Linux Shell Shortcuts

Written by Bruno Fontes, 27 Jun 2019


I am pretty sure most people who uses Linux knows these, but they are quite handy and it is not the kind of thing I usually see online, so here it goes a small list of shortcuts to be used on your favorite terminal/shell.

Let's say you were copying a file from a virtual domain to another one, so you type:

$ cp /var/www/old-website.com/public_html/mail/index.php
  /var/www/new-website.com/public_html/mail/index.php

So you remember that, actually, you want to move the file, not just copy that. On that case, you want to repeat all the parameters but the main command. So you can achieve that with...


The !* shell expansion

$ mv !*

This !* will expand into all the parameters of the last command:

$ mv /var/www/old-website.com/public_html/mail/index.php
  /var/www/new-website.com/public_html/mail/index.php

mv: cannot move '/var/www/old-website.com/public_html/mail/index.php' to
'/var/www/new-website.com/public_html/mail/index.php': Permission denied

Oops, you do not have permission to that. Now you just want to repeat exactly the same command, but using sudo this time. You can make it really simple again, just using...

The !! shell expansion

$ sudo !!

This will expand into your last command, as follows:

$ sudo mv /var/www/old-website.com/public_html/mail/index.php
  /var/www/new-website.com/public_html/mail/index.php

Yes, you finally moved the file into the right place. But it is not over yet. You still need to edit this moved file. Should you type the entire path this time? No! You can reuse just a parameter of your last commando with...

== Required task 1 ==
Reproduce the records verbatim from the line containing "You are a computer-use" through the end of the records, leaving out the pictures.

== Data entries ==

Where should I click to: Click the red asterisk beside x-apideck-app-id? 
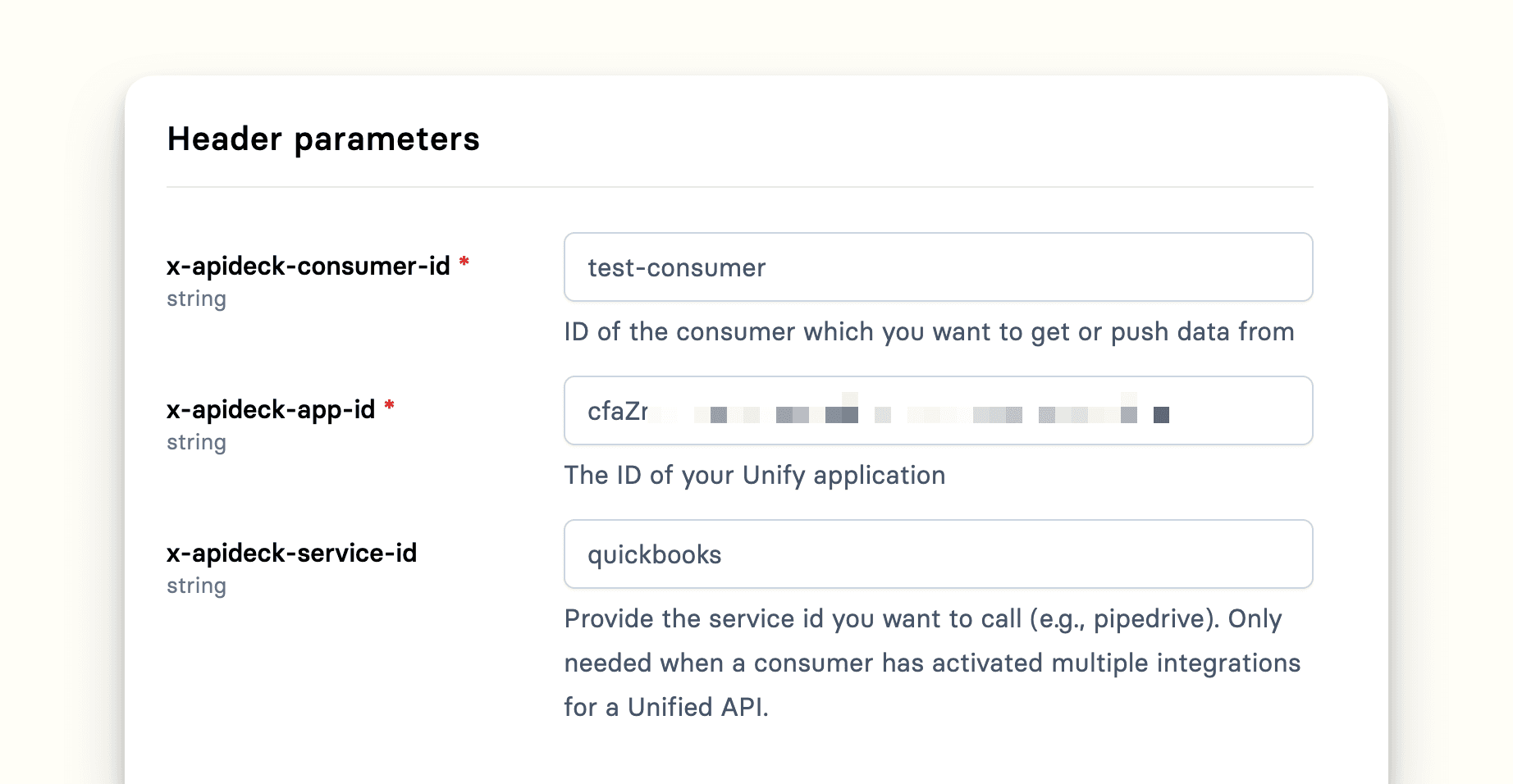point(390,404)
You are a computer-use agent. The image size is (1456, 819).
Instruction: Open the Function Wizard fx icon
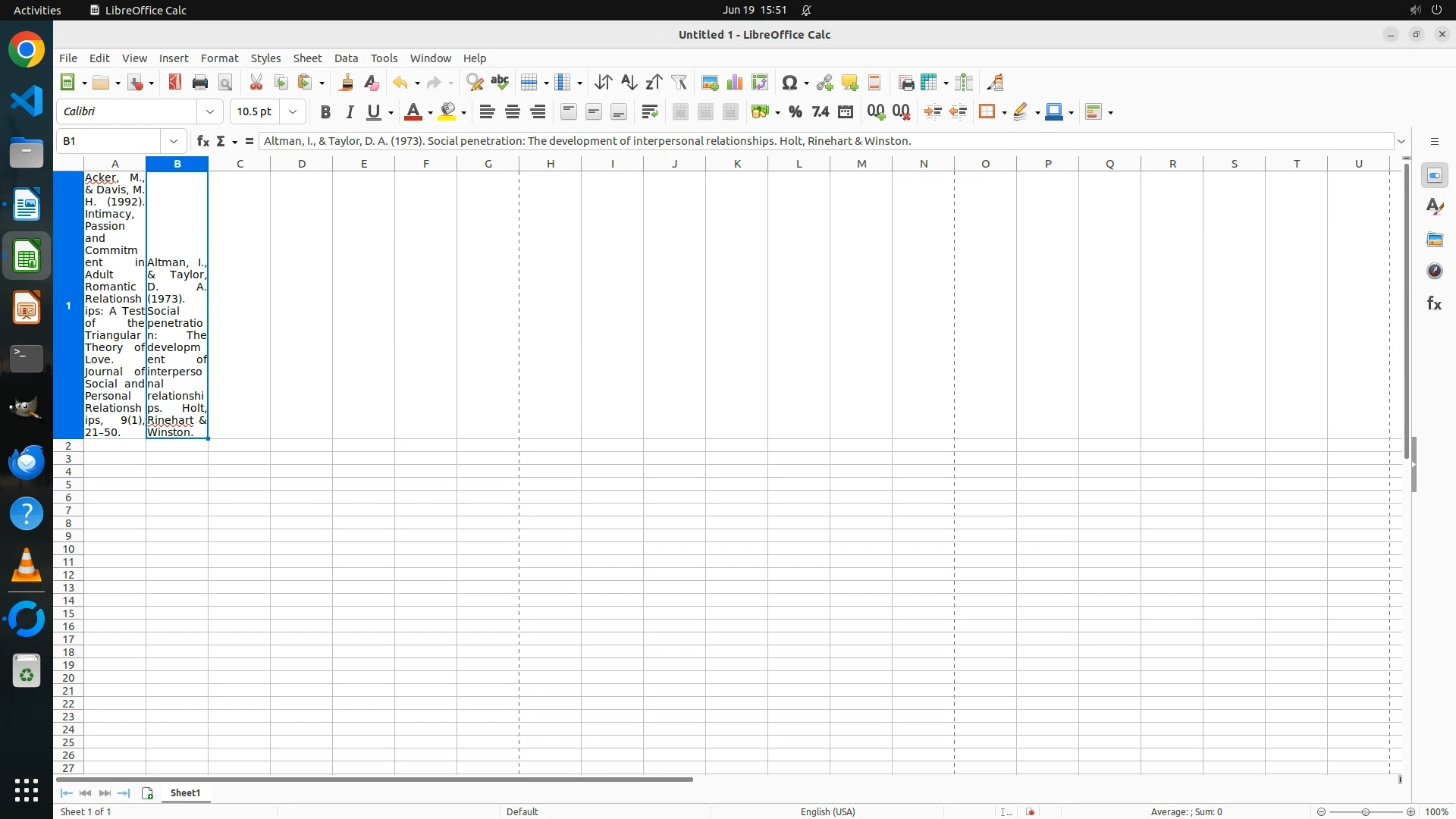[x=202, y=141]
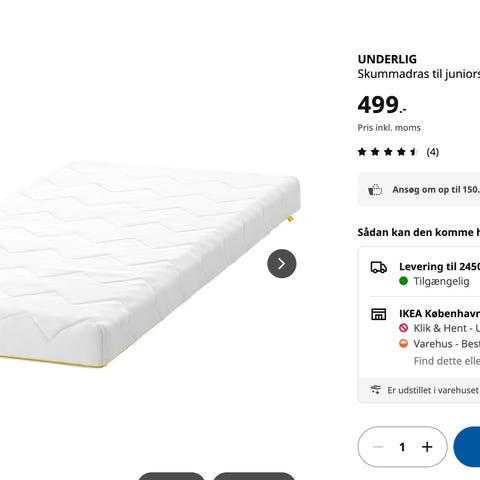This screenshot has width=480, height=480.
Task: Click the red Klik & Hent unavailable icon
Action: [x=403, y=328]

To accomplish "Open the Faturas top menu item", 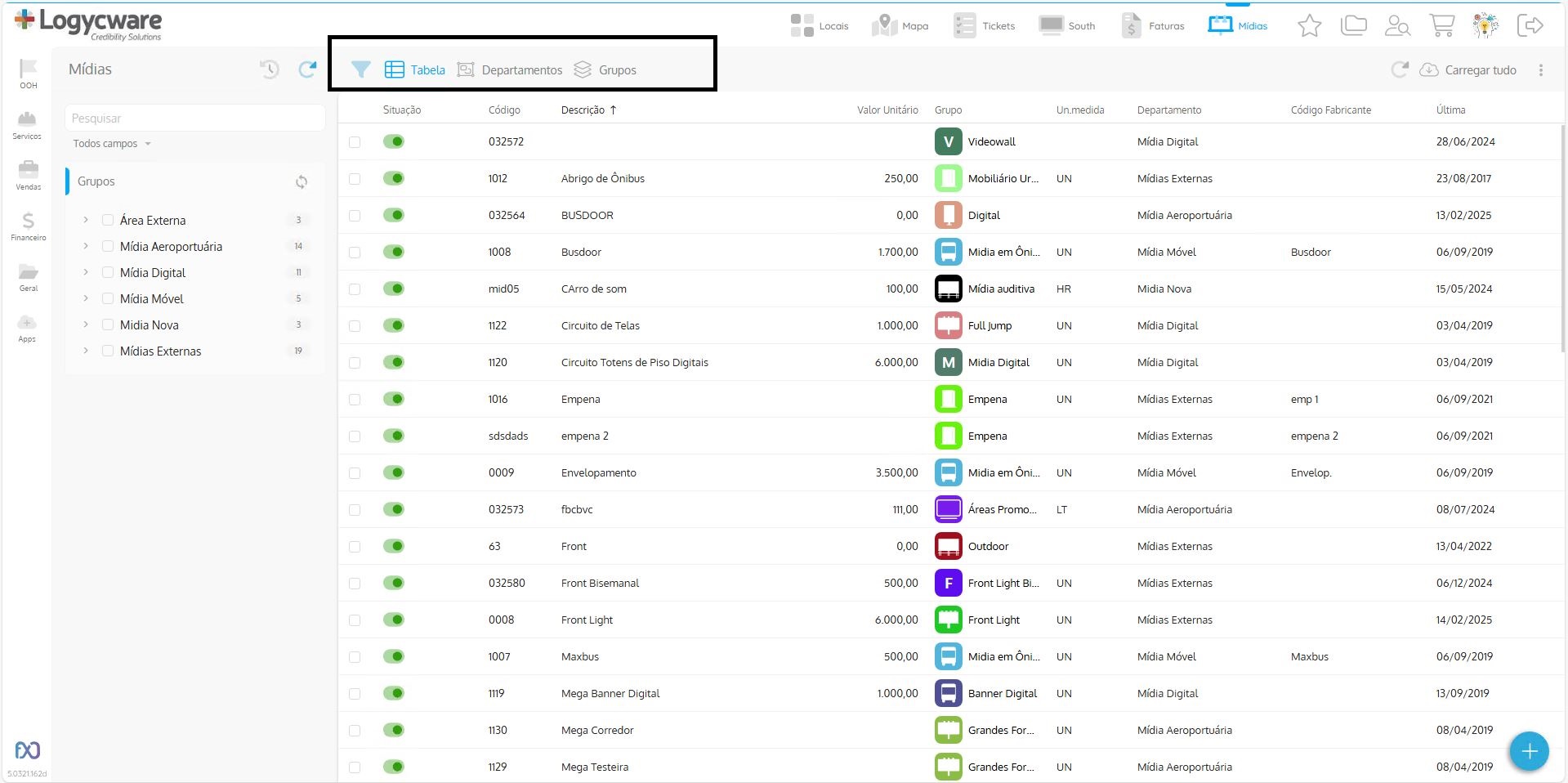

== Required task 2 ==
Carry on the text about Linux shell shortcuts from the point at which it stops.

== Written response 1 ==
You are a computer-use agent. The image size is (1456, 819).
Instruction: Open the Function Wizard fx icon
[x=202, y=141]
This screenshot has width=480, height=480.
Task: Click the red Klik & Hent unavailable icon
Action: [x=403, y=328]

To accomplish "Open the Faturas top menu item", 

== Written response 2 ==
The !$ expansion

$ sudo vim !$

The !$ operator expands to the last parameter of the last command. So it will become:

$ sudo vim /var/www/new-website.com/public_html/mail/index.php


The !:<number> expansion

Another option is to pick the parameter by it's number. To achieve that, you can use the !:<number>, that will expand into the specified parameter, starting the numbering at 0.

  0    1  2                                                   
$ sudo mv /var/www/old-website.com/public_html/mail/index.php   
  3
  /var/www/new-website.com/public_html/mail/index.php

So we could have used !:3 instead of the !$ on the last command with the same result.

TL;DR and more...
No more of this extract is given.